Belanghebbende heeft voor de zitting een pleitnota toegezonden aan het hof. De griffier heeft deze pleitnota doorgestuurd naar de heffingsambtenaar. Deze pleitnota wordt geacht ter zitting te zijn voorgelezen.

1.8.

Het hof heeft aan het einde van de zitting het onderzoek gesloten.

1.9.

Van de zitting is een proces-verbaal opgemaakt, dat gelijktijdig met de uitspraak aan partijen wordt verzonden.

2 Feiten

2.1.

Belanghebbende is eigenaar van de onroerende zaak, een woning, gelegen in [woonplaats] . Het betreft een geschakelde woning uit 1973 met garage en met berging. De inhoud van de onroerende zaak is ongeveer 378 m3 en de oppervlakte van het perceel is ongeveer 693 m2.

2.2.

De waarde van de onroerende zaak is door de heffingsambtenaar per de waardepeildatum 1 januari 2018 (hierna: de waardepeildatum) vastgesteld op € 276.000. Bij uitspraak op bezwaar heeft de heffingsambtenaar de waarde van de woning en de aanslag gehandhaafd.

2.3.

De heffingsambtenaar heeft ter onderbouwing van de vastgestelde waarde een taxatierapport overgelegd, opgemaakt op 18 juli 2019 door taxateur [heffingsambtenaar 2] . In het taxatierapport is de waarde van de onroerende zaak getaxeerd op € 287.000. In de waardematrix (hierna: de matrix), die is opgenomen in het taxatierapport, zijn de volgende - allen in [woonplaats] gelegen - vergelijkingsobjecten opgenomen:

- [adres 2] , verkoopdatum [maart] 2017, verkoopprijs € 275.000;- [adres 3] , verkoopdatum [september] 2017, verkoopprijs € 310.000;- [adres 4] , verkoopdatum [november] 2017, verkoopprijs € 299.500.

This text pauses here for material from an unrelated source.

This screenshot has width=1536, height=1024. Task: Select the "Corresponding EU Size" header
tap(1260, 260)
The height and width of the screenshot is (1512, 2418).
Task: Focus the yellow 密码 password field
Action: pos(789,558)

De heffingsambtenaar heeft een extra overzicht (hierna: het aanvullende overzicht) in het taxatierapport opgenomen waarin de onroerende zaak is vergeleken met nabij gelegen vergelijkingsobjecten waarvan de verkoopdata verder van de peildatum zijn gelegen. Het taxatierapport bevat verder een luchtfoto, kadastrale kenmerken en foto’s van de onroerende zaak en beschrijvingen met foto’s van de referentieobjecten.

3 Geschil en conclusies van partijen

3.1.

In geschil is of de WOZ-waarde te hoog is vastgesteld.

3.2.

Belanghebbende concludeert tot vernietiging van de uitspraak van de rechtbank, vernietiging van de uitspraak op bezwaar en vermindering van de WOZ-waarde naar € 259.000. De heffingsambtenaar concludeert tot bevestiging van de uitspraak van de rechtbank.